**** AVAILABLE DATA
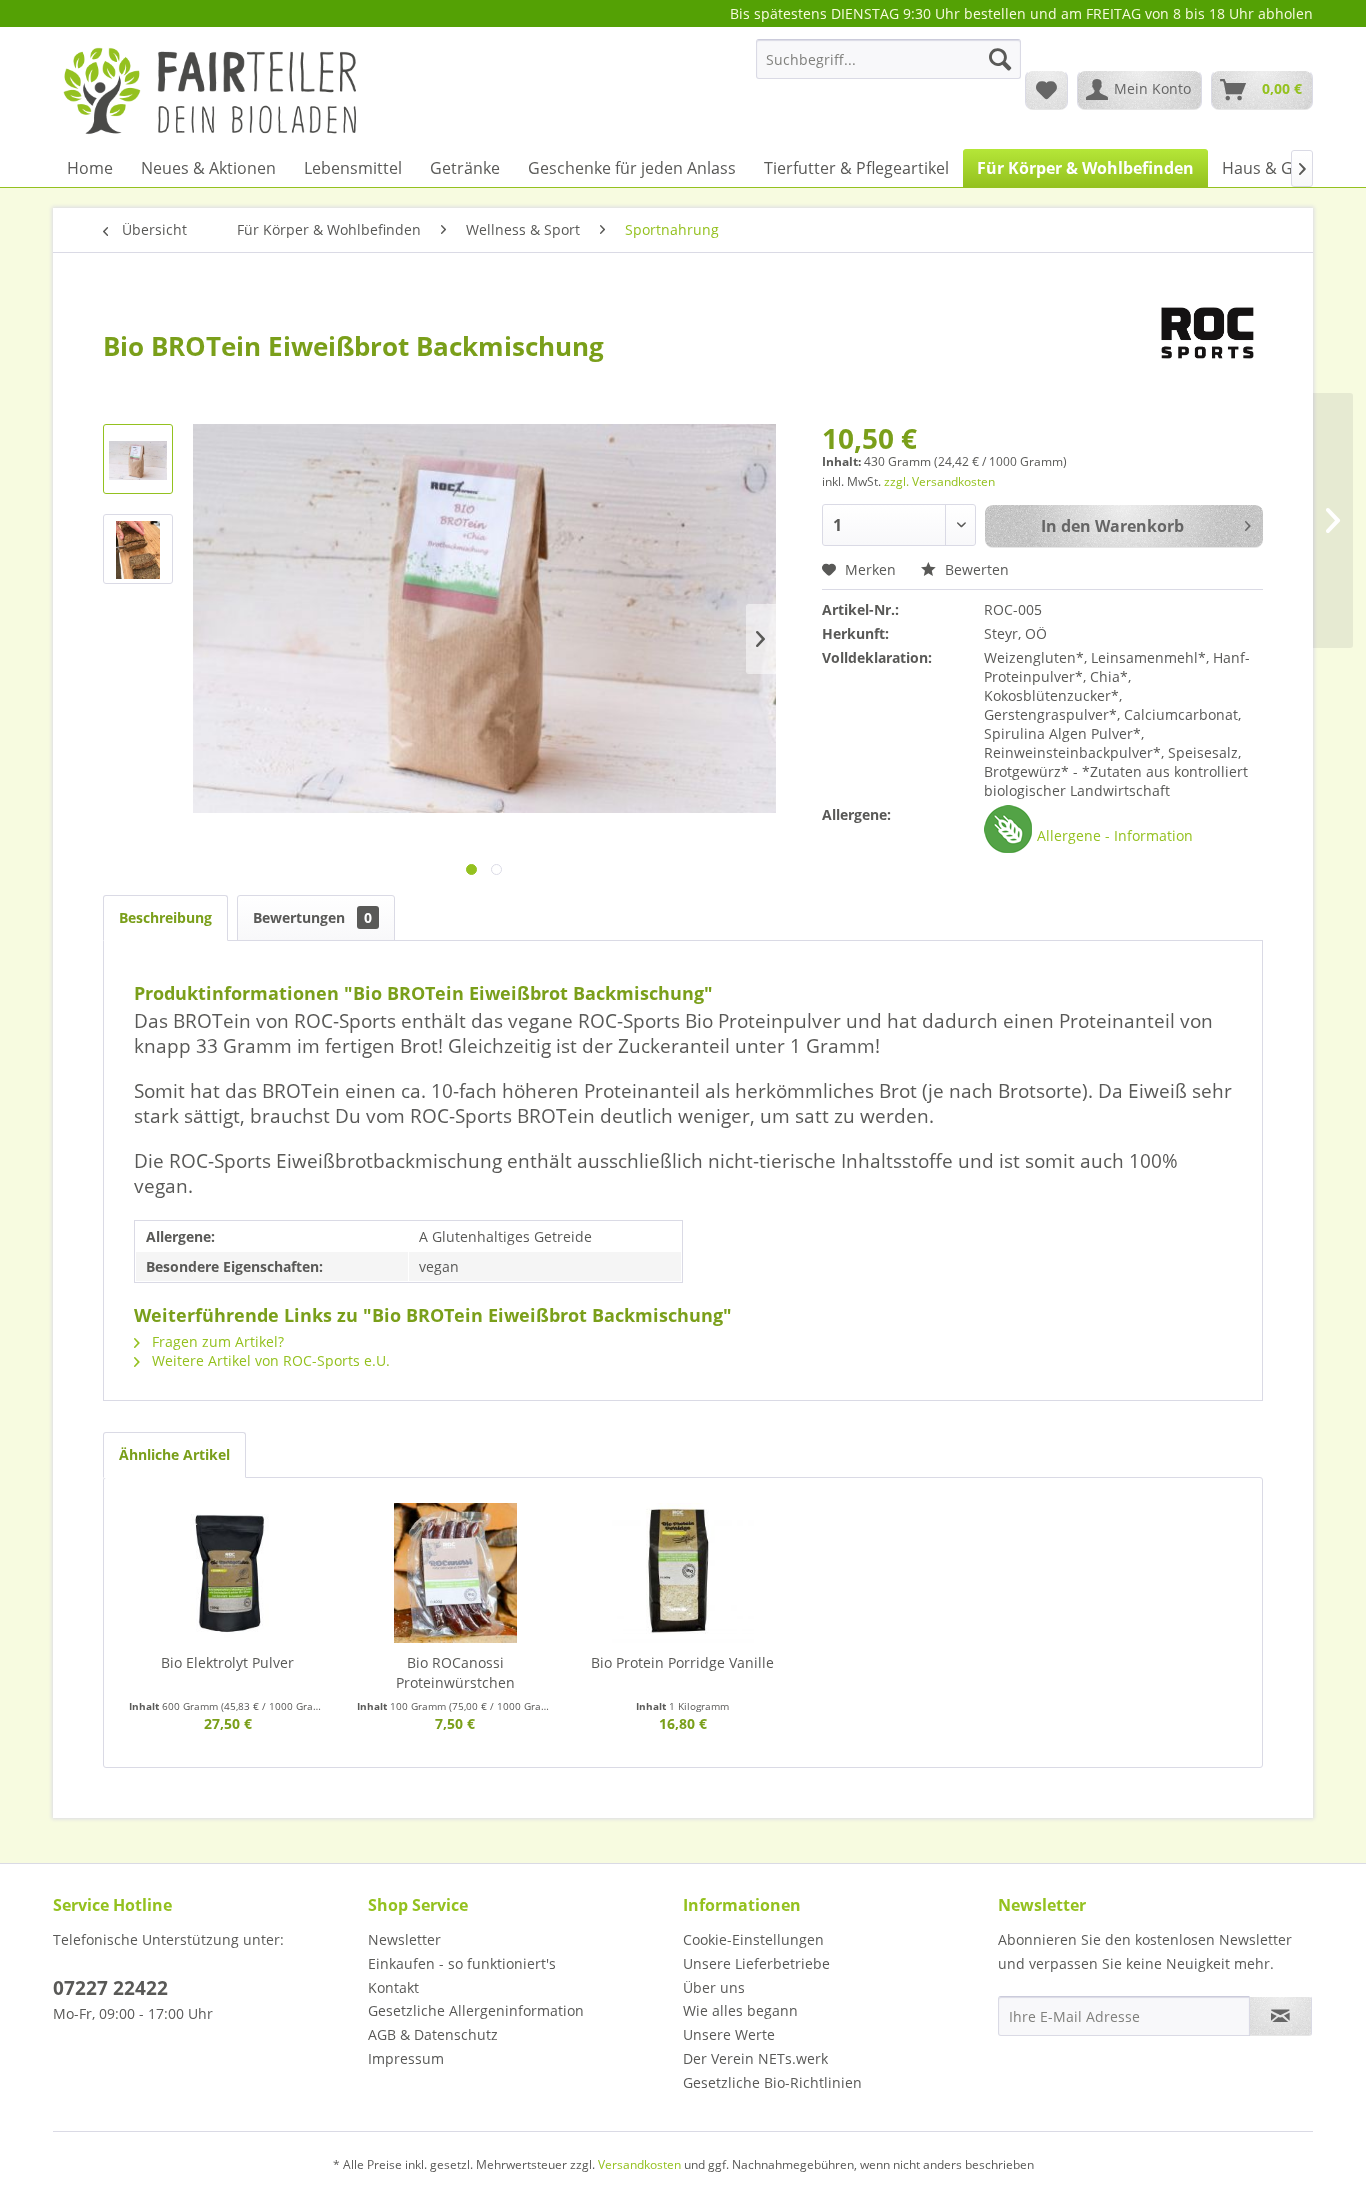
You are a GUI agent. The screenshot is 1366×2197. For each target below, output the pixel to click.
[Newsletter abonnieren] (1280, 2016)
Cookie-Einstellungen (753, 1939)
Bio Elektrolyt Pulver (227, 1662)
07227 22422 (110, 1988)
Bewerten (975, 569)
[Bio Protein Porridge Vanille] (683, 1573)
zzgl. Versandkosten (939, 481)
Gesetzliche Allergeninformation (476, 2010)
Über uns (714, 1987)
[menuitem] (888, 68)
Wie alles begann (740, 2010)
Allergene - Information (1115, 835)
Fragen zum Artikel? (216, 1341)
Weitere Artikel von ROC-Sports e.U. (269, 1360)
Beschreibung (165, 917)
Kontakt (393, 1987)
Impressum (406, 2058)
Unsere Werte (729, 2034)
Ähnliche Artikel (174, 1454)
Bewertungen (312, 917)
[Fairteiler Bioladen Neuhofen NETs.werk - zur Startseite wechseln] (212, 89)
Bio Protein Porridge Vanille (682, 1662)
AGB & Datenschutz (433, 2034)
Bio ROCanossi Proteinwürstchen (455, 1672)
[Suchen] (1000, 59)
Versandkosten (639, 2164)
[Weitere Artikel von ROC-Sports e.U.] (1207, 333)
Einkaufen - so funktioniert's (462, 1963)
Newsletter (404, 1939)
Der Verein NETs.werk (755, 2058)
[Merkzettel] (1046, 90)
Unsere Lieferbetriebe (756, 1963)
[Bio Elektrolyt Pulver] (228, 1573)
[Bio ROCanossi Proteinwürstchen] (456, 1573)
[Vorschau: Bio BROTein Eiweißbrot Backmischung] (138, 459)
********
**WORK INSTRUCTIONS**
Write only the number of lines in the entries that contain the word "Vanille".

**EXPECTED ANSWER**
2